▸ Aufgabenstellung
1/ Beantworten Sie zum Interview mit Hauke Trinks die folgenden Fragen:
(a) Welches Amt hat Hauke Trinks inne?
(b) Bis wann haben Hamburgs Studenten die Uni bestreikt?
(c) Wovon ist laut Trinks jede Universität ein Abbild?
2/ Schreiben Sie das Interview mit Hauke Trinks im Anschluss an seine letzte Antwort weiter.

▸ Seitentext
>>>

„Abbild der Gesellschaft“

■ Im taz-Interview: Hauke Trinks, Präsident der Technischen Universität Harburg, möchte auf seinem Campus eine private Hochschule für betuchte Ausländer errichten

taz: Herr Trinks, bis zu den Weihnachtsferien haben Hamburgs Studenten die Uni bestreikt, Politiker aller Couleur zeigten plötzlich Verständnis für die Bildungsmisere und schoben sich gegenseitig den Schwarzen Peter zu.

Hauke Trinks: Da wurde ein ganzes Stück Heuchelei gefahren von Seiten der Politik. Jede Universität ist doch ein Abbild der Gesellschaft. Und die hat es sich in den letzten Jahren angewöhnt zu jammern und zu klagen, statt Verantwortung zu übernehmen. Es geht doch darum, einen Geist an der Uni zu fördern, der vorwärtsgerichtet und verantwortungsbewußt ist, der nicht immer nur fordert. Den Studenten muß doch klar sein, daß es ein Privileg ist, Bildung auf Kosten des Steuerzahlers zu kriegen.

<<<

▸ Angezeigte Daten
>>>

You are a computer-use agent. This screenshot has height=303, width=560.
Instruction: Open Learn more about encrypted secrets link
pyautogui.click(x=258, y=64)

<<<

▸ Schriftliche Antworten
1/
(a) Er ist Präsident der Technischen Universität Harburg.
(b) Sie haben die Uni bis zu den Weihnachtsferien bestreikt.
(c) Jede Universität ist laut Trinks ein Abbild der Gesellschaft.

2/
Sie wollen jetzt andere Wege gehen. Schon im Herbst nächsten Jahres (1999) soll auf dem Gelände der TU eine Privatuniversität mit dem klingenden Namen „Northern Institute of Technology“– kurz NIT – eröffnet werden. Angeboten werden soll dort eine englischsprachige Ausbildung für ausländische Studenten, die Sie – wie Sie schreiben – zu „exzellenten, global wirtschaftlich denkenden Ingenieuren und Führungskräften“machen wollen. Wird das eine Uni für Eliten?

Das wird eine Universität mit einem sehr, sehr hohen Leistungsanspruch. Elite ist in Deutschland etwas negativ behaftet. Wenn man darunter aber versteht, daß von den Lehrenden und den Lernenden hohe Leistungen verlangt werden, dann wird das eine elitäre Institution.

In Ihrem Konzept heißt es, bei der neuen Ausbildung „wird ein besonderes Profil mit deutschen Wertvorstellungen angestrebt“. Was soll das heißen? Wollen Sie etwa Kulturimperialismus betreiben?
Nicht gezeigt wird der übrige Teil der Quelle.